In the middle of class earlier today, I simply gave in. I must have stopped talking for a long moment, as a hesitant “Doctor MacIver…?” came from the middle of the room. As my only response, I stood up and walked silently from the room.
No, not ‘I'. I was not the one doing these things, anymore. Someone else was. Derek MacIver was. I watched numbly as he paced out the door.
He didn’t stop in the hallway.
He didn’t stop at the door outside, nor at the quad.
He didn’t stop until he made it home.
He didn’t stop at his door. Not until he made it to the computer did he stop, and only then to lean over the keyboard words spilling directly onto the screen with no thought to back them up.
You mail, “I honestly feel sorry for you. The only thing more pathetic than myself is anyone who would love me.” to Peter_P.
After countless nightmares wherein I would somehow find the one single thing I could say to hurt someone—no, not hurt, crush; completely and utterly destroy—any revulsion of actually doing so was lost amid the flames of boundless loathing for this Derek, this hollow shell of a collie.
Then it was just a matter of him grabbing a few things and hopping on the bus.
I had no thoughts.
I had no thoughts.
I had no I.
The sound of a car door shutting brings me out of my reverie, if reverie it is, and I blink at my surroundings. I’m standing at the side of the road with the barbed wire of the fence clenched in my fists, a small, cheap two-door parked about twenty feet away. It’s a small wonder I hadn’t heard it before, nor even noticed the headlights casting my shadow before me. There’s a dull pain in my hands. A far away pain. A someone-else pain.
Once the driver walking towards me resolves from a blurry black cutout against their headlights to the features of one of my students—a solidly built mountain lion, glasses, feminine features on a masculine face; the one who had called after me in class—I relax my grip on the fence. Without saying a word, the puma leads me over to the passenger door of the car and makes me sit in the seat. They tear strips from a towel in the back seat to wrap my bleeding pads.
My paws. My paws covered in lacerations and punctures from the barbed-wire fencing. They are not my paws. They are someone else’s. They are somewhere else.
Am I me? Is Derek myself? Who lived this life? Who loved? Who destroyed? Great, choking sobs begin to muddle all the ‘who’s and obscure all the ‘why’s.
With my student’s help, I use one of the strips to wipe the tears and snot from my face. The mountain lion shuts the door, pads back around the car, and turns it around on the narrow county road.

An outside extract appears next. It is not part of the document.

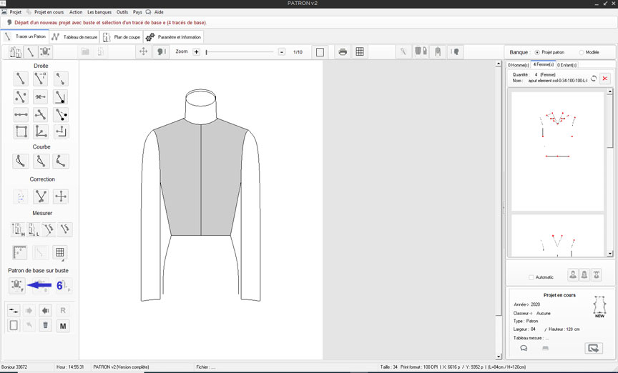Click the red X delete icon in Banque
Image resolution: width=618 pixels, height=373 pixels.
coord(605,78)
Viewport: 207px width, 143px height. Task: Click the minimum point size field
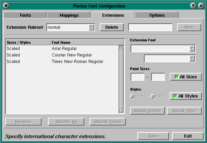point(137,77)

When we reach the university, the cat finally speaks, asking me where I live from there. I mumble my address, and another two minutes of silence follow before we pull up in front of the condos I live in.
Both of us get out of the car. They ask if I need help inside, if I need an ambulance. I shake my head, and the mountain lion gives me a hug.

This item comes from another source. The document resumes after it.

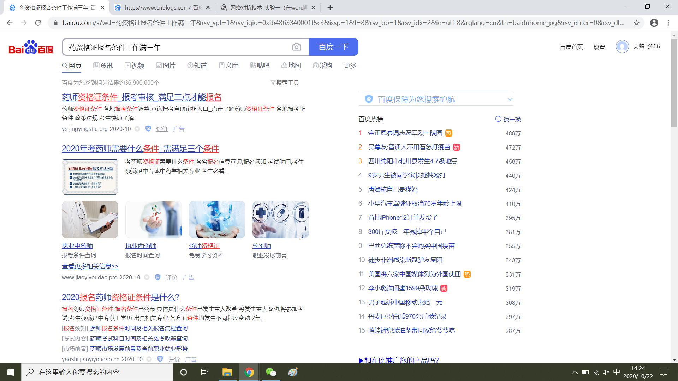Open WeChat from taskbar
The width and height of the screenshot is (678, 381).
click(271, 372)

It isn’t a guy hug, isn’t that chaste, dry form of affection I’ve never been able to understand, though it’s far from any embrace I’d shared with Peter. There’s more support, more emotion, more understanding in that hug than in any of the many words I’ve been capable of hearing over the past week, month, year, lifetime, and I have to try my hardest to make it back inside before bursting into tears once more.
Who, if I cried out, would hear me among the ranks of angels?
And even supposing one of them took me suddenly to their breast,
I would perish within their overpowering being,
For the beautiful is right at the margin of the terrifying, which we can only just endure,
And we marvel at it, because it holds back in serene disdain and does not destroy us.
Every angel is terrifying.
I have found my I.
I fumble the snub-nosed revolver from the waistband of my pants, swing open the loading gate, and, one by one, dump the rounds into my bandaged paw. Acting on serene autonomy, I lock the gun into its case once more, and tip the cartridges out of my paw and into the trash.